Patty also talked about how in the immediate aftermath of the abduction, other people began to prey on the family. Specifically, she mentioned several men who came, supposedly to help support the family and support the search effort, but really to creep on the kids. Like, they’d offer to babysit all the kids while all the grownups in the town were out searching for Jacob, then they’re creep on them.

This was absolutely vile. I hadn’t even considered that someone would want to do that. Patty said she learned the hard way — and she advised other families of missing children, so they wouldn’t have to learn the hard way — to run background checks and ask for credentials for everyone who showed up offering to help.

She also made a lot of good points about education.
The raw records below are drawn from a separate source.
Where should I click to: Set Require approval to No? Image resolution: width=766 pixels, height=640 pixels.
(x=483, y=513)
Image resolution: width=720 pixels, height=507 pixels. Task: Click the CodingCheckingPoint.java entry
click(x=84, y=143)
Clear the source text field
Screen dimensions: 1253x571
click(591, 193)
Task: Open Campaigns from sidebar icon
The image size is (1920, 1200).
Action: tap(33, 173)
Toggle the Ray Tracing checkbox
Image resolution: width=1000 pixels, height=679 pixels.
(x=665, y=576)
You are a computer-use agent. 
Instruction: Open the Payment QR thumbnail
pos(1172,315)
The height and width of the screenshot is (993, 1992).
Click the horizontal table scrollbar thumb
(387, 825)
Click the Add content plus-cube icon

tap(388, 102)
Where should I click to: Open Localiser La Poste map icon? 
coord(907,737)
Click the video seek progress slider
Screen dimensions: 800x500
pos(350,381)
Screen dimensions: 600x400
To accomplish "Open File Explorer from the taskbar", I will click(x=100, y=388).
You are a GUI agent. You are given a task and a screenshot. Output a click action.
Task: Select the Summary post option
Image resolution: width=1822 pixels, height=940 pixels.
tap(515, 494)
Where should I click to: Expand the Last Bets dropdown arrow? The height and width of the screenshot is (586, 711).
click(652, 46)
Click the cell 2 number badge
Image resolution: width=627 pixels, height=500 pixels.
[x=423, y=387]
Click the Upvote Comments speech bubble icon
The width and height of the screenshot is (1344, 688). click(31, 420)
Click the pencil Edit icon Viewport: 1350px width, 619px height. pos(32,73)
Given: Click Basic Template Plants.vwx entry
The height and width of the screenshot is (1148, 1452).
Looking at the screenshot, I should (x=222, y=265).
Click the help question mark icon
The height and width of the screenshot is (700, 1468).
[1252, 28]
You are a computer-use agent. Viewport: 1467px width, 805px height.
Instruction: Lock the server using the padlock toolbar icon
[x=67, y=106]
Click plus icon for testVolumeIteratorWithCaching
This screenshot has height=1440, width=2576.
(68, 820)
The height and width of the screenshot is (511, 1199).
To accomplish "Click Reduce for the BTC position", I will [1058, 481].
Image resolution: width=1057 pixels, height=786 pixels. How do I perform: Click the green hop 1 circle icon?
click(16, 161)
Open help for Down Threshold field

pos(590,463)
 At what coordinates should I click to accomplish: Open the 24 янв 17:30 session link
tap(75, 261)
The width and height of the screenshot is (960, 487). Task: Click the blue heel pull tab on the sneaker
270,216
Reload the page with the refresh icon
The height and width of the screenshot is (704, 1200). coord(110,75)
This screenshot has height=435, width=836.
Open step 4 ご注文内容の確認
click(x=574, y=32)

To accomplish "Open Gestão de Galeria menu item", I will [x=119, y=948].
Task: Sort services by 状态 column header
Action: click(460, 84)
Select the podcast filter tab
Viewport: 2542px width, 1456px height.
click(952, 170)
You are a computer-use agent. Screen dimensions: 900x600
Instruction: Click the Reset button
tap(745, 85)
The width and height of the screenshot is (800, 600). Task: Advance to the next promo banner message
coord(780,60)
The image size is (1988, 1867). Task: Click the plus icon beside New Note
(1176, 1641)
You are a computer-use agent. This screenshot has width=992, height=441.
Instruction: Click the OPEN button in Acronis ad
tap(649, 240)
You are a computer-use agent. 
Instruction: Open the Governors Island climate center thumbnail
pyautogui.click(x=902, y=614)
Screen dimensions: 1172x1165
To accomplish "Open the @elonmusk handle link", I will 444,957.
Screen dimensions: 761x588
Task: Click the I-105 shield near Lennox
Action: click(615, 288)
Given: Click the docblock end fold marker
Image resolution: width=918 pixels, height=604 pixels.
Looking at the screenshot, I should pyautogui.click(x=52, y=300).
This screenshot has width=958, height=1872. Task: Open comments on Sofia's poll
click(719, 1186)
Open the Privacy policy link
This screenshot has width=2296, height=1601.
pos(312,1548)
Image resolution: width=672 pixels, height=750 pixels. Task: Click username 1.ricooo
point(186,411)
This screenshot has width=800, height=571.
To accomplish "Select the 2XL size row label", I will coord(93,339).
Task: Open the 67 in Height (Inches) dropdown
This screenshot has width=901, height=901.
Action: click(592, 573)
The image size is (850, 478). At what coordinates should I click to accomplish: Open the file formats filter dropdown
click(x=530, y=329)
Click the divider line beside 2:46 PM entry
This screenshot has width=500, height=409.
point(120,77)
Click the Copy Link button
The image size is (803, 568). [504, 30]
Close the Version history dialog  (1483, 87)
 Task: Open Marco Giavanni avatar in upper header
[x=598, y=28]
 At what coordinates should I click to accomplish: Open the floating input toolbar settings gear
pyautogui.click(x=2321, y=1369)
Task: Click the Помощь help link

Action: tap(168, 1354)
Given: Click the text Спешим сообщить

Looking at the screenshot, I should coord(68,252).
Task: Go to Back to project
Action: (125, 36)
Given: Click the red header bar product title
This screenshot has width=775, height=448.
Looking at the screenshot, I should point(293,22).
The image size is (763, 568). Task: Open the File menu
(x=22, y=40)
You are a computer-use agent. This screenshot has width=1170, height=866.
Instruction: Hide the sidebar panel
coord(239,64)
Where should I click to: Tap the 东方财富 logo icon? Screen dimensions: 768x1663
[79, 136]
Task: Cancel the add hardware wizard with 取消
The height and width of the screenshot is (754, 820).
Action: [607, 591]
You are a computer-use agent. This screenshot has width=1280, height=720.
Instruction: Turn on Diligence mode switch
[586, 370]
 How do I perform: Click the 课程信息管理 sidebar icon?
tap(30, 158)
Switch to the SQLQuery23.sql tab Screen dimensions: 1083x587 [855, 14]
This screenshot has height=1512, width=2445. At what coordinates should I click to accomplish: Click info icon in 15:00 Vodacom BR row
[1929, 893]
How parents need to be educated about signs to look for, signs of predatory adults, signs that children are being abused. How children need to be educated to know when they’re being creeped on, or taken advantage of, and to know who to go to for help.

(It reminds me of an episode from my own childhood: when I was in second grade I was repeatedly touched inappropriately by an older boy on the school bus. On the ride home from school this boy — who, it must be said, was severely mentally handicapped, nonverbal, and probably didn’t have the capacity to realize what he was doing — would sit on top of me on the bus seat and touch me in a way he shouldn’t have.

This lasted for weeks and I kept coming home in tears over it. My mother asked why and all I could think of to say was “a boy is touching me and bothering me.” She did not understand what I was trying to tell her and thought it was a situation of teasing, and was like “so stand up to him and tell him to stop, then.”

This incident was referenced in the Longreads article about me. I remember the frustration I felt at the time, because I knew something was very wrong about this but I didn’t know what it was or how to explain it, and it didn’t occur to my mom to ask any questions like “Where exactly is he touching you?” And so nothing was done, and the situation continued until the boy got tired of this game and stopped of his own accord.

This could have all been avoided if even one of us had been properly educated, like Patty Wetterling was saying, on the signs to look out for and how to ask for help. Fortunately I wasn’t really traumatized by what happened, I think mainly because even at eight years old I realized this boy had something wrong with him and didn’t know what was he doing. It was just a very uncomfortable experience for me is all.)

So Patty Wetterling gave this awesome speech that had me tearing up, especially when she talked about the nice boy Jacob had been, and what the world lost when he died before he could become a man, and how people reached out to to help them in their grief and loss and show solidarity for them.

And Marsha gave a speech and read the names of missing people aloud, and their families got to come up and say “My name is so and so, and this person is my relative who disappeared from this town on this day.” It was very emotional.

Instead of a balloon release, Vincent, this year they did pinwheels instead. Each of us got a shiny foil pinwheel with the name of a missing person on it — I got Evon Young — and the suggestion that we could put it in our yard or our window or whatever in this person’s memory.

I handed out plenty of business cards. Then we all packed up and left, Rachel took me to my car, I paid the mechanic and I drove home, arriving shortly after midnight on Sunday.

I’ve been super tired since I got home but unable to sleep well. I honestly can’t remember the last time I felt well-rested. The medication I take messes up my sleep and I often wake up after only about four hours, unable to go back to sleep again even though I feel like hammered dog poo.

Ima start the engines again today though.